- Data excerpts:
··········

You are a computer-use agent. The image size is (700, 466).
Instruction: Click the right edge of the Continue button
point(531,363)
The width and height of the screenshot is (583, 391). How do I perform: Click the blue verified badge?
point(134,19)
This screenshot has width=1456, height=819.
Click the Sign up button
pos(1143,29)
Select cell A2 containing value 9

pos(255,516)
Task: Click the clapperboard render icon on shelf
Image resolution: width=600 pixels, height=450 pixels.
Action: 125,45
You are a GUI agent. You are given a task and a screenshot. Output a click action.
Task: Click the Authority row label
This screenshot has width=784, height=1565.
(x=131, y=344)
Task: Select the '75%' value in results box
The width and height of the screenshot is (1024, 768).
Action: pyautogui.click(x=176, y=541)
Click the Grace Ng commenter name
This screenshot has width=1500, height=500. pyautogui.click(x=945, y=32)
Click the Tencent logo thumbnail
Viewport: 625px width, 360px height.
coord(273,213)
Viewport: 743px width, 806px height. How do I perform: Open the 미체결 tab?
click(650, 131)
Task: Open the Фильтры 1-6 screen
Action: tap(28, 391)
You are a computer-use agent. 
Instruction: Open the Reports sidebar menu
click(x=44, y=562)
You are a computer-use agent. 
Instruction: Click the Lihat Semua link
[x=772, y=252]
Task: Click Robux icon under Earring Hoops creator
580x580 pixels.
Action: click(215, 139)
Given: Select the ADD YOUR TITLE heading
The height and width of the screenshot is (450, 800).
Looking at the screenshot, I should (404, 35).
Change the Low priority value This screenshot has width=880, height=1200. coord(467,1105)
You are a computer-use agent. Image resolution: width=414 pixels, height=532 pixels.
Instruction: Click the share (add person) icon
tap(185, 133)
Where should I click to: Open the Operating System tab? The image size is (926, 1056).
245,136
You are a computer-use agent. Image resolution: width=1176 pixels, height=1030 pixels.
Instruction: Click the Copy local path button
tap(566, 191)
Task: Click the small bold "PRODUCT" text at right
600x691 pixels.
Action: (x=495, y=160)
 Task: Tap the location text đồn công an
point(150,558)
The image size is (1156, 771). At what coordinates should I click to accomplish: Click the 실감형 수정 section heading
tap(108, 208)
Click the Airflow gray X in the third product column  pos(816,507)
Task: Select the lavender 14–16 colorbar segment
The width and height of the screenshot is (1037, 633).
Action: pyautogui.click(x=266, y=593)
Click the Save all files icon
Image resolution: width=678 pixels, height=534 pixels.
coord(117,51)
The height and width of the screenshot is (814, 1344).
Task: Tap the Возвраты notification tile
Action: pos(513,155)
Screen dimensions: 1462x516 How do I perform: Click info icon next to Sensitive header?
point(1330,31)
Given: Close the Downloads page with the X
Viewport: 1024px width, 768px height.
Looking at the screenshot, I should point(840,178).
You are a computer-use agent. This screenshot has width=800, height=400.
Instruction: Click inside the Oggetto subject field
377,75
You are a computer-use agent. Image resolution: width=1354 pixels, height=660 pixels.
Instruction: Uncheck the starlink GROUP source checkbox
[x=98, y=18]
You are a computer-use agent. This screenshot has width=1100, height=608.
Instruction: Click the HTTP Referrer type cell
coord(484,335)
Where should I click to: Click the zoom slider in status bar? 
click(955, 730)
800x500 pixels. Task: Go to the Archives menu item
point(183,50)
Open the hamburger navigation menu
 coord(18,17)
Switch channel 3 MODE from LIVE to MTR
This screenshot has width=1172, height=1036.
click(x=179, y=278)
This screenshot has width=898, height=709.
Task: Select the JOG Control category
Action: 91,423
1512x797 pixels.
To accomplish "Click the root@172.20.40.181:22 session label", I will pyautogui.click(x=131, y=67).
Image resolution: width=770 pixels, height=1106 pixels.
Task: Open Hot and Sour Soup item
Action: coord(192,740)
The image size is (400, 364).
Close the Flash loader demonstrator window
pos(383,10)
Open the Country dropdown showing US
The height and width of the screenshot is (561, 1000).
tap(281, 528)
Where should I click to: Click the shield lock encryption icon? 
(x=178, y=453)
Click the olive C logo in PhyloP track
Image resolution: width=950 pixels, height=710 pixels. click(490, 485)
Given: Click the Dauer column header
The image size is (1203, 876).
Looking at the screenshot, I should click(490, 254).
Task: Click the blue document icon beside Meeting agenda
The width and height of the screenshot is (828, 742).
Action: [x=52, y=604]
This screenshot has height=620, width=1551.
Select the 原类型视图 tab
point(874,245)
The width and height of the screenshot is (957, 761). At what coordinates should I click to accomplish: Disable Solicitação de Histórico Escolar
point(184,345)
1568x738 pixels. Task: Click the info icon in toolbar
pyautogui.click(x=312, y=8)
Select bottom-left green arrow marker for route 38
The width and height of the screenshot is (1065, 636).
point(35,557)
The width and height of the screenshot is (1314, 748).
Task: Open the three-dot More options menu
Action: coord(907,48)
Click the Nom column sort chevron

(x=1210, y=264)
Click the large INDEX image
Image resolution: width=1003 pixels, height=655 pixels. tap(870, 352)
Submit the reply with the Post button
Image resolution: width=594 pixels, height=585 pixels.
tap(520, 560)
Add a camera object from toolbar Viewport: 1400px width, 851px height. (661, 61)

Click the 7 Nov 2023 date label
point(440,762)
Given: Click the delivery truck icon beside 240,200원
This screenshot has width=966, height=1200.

··········

- ABOUT THIS EXERCISE:
Reproduce the data, keeping every line exactly the same.

- ANSWER AREA:
You are a computer-use agent. The image size is (700, 466).
Instruction: Click the right edge of the Continue button
point(531,363)
The width and height of the screenshot is (583, 391). How do I perform: Click the blue verified badge?
point(134,19)
This screenshot has width=1456, height=819.
Click the Sign up button
pos(1143,29)
Select cell A2 containing value 9

pos(255,516)
Task: Click the clapperboard render icon on shelf
Image resolution: width=600 pixels, height=450 pixels.
Action: 125,45
You are a GUI agent. You are given a task and a screenshot. Output a click action.
Task: Click the Authority row label
This screenshot has width=784, height=1565.
(x=131, y=344)
Task: Select the '75%' value in results box
The width and height of the screenshot is (1024, 768).
Action: pyautogui.click(x=176, y=541)
Click the Grace Ng commenter name
This screenshot has width=1500, height=500. pyautogui.click(x=945, y=32)
Click the Tencent logo thumbnail
Viewport: 625px width, 360px height.
coord(273,213)
Viewport: 743px width, 806px height. How do I perform: Open the 미체결 tab?
click(650, 131)
Task: Open the Фильтры 1-6 screen
Action: tap(28, 391)
You are a computer-use agent. 
Instruction: Open the Reports sidebar menu
click(x=44, y=562)
You are a computer-use agent. 
Instruction: Click the Lihat Semua link
[x=772, y=252]
Task: Click Robux icon under Earring Hoops creator
580x580 pixels.
Action: click(215, 139)
Given: Select the ADD YOUR TITLE heading
The height and width of the screenshot is (450, 800).
Looking at the screenshot, I should (404, 35).
Change the Low priority value This screenshot has width=880, height=1200. coord(467,1105)
You are a computer-use agent. Image resolution: width=414 pixels, height=532 pixels.
Instruction: Click the share (add person) icon
tap(185, 133)
Where should I click to: Open the Operating System tab? The image size is (926, 1056).
245,136
You are a computer-use agent. Image resolution: width=1176 pixels, height=1030 pixels.
Instruction: Click the Copy local path button
tap(566, 191)
Task: Click the small bold "PRODUCT" text at right
600x691 pixels.
Action: (x=495, y=160)
 Task: Tap the location text đồn công an
point(150,558)
The image size is (1156, 771). At what coordinates should I click to accomplish: Click the 실감형 수정 section heading
tap(108, 208)
Click the Airflow gray X in the third product column  pos(816,507)
Task: Select the lavender 14–16 colorbar segment
The width and height of the screenshot is (1037, 633).
Action: pyautogui.click(x=266, y=593)
Click the Save all files icon
Image resolution: width=678 pixels, height=534 pixels.
coord(117,51)
The height and width of the screenshot is (814, 1344).
Task: Tap the Возвраты notification tile
Action: pos(513,155)
Screen dimensions: 1462x516 How do I perform: Click info icon next to Sensitive header?
point(1330,31)
Given: Close the Downloads page with the X
Viewport: 1024px width, 768px height.
Looking at the screenshot, I should point(840,178).
You are a computer-use agent. This screenshot has width=800, height=400.
Instruction: Click inside the Oggetto subject field
377,75
You are a computer-use agent. Image resolution: width=1354 pixels, height=660 pixels.
Instruction: Uncheck the starlink GROUP source checkbox
[x=98, y=18]
You are a computer-use agent. This screenshot has width=1100, height=608.
Instruction: Click the HTTP Referrer type cell
coord(484,335)
Where should I click to: Click the zoom slider in status bar? 
click(955, 730)
800x500 pixels. Task: Go to the Archives menu item
point(183,50)
Open the hamburger navigation menu
 coord(18,17)
Switch channel 3 MODE from LIVE to MTR
This screenshot has width=1172, height=1036.
click(x=179, y=278)
This screenshot has width=898, height=709.
Task: Select the JOG Control category
Action: 91,423
1512x797 pixels.
To accomplish "Click the root@172.20.40.181:22 session label", I will pyautogui.click(x=131, y=67).
Image resolution: width=770 pixels, height=1106 pixels.
Task: Open Hot and Sour Soup item
Action: coord(192,740)
The image size is (400, 364).
Close the Flash loader demonstrator window
pos(383,10)
Open the Country dropdown showing US
The height and width of the screenshot is (561, 1000).
tap(281, 528)
Where should I click to: Click the shield lock encryption icon? 
(x=178, y=453)
Click the olive C logo in PhyloP track
Image resolution: width=950 pixels, height=710 pixels. click(490, 485)
Given: Click the Dauer column header
The image size is (1203, 876).
Looking at the screenshot, I should click(490, 254).
Task: Click the blue document icon beside Meeting agenda
The width and height of the screenshot is (828, 742).
Action: [x=52, y=604]
This screenshot has height=620, width=1551.
Select the 原类型视图 tab
point(874,245)
The width and height of the screenshot is (957, 761). At what coordinates should I click to accomplish: Disable Solicitação de Histórico Escolar
point(184,345)
1568x738 pixels. Task: Click the info icon in toolbar
pyautogui.click(x=312, y=8)
Select bottom-left green arrow marker for route 38
The width and height of the screenshot is (1065, 636).
point(35,557)
The width and height of the screenshot is (1314, 748).
Task: Open the three-dot More options menu
Action: coord(907,48)
Click the Nom column sort chevron

(x=1210, y=264)
Click the large INDEX image
Image resolution: width=1003 pixels, height=655 pixels. tap(870, 352)
Submit the reply with the Post button
Image resolution: width=594 pixels, height=585 pixels.
tap(520, 560)
Add a camera object from toolbar Viewport: 1400px width, 851px height. (661, 61)

Click the 7 Nov 2023 date label
point(440,762)
Given: Click the delivery truck icon beside 240,200원
This screenshot has width=966, height=1200.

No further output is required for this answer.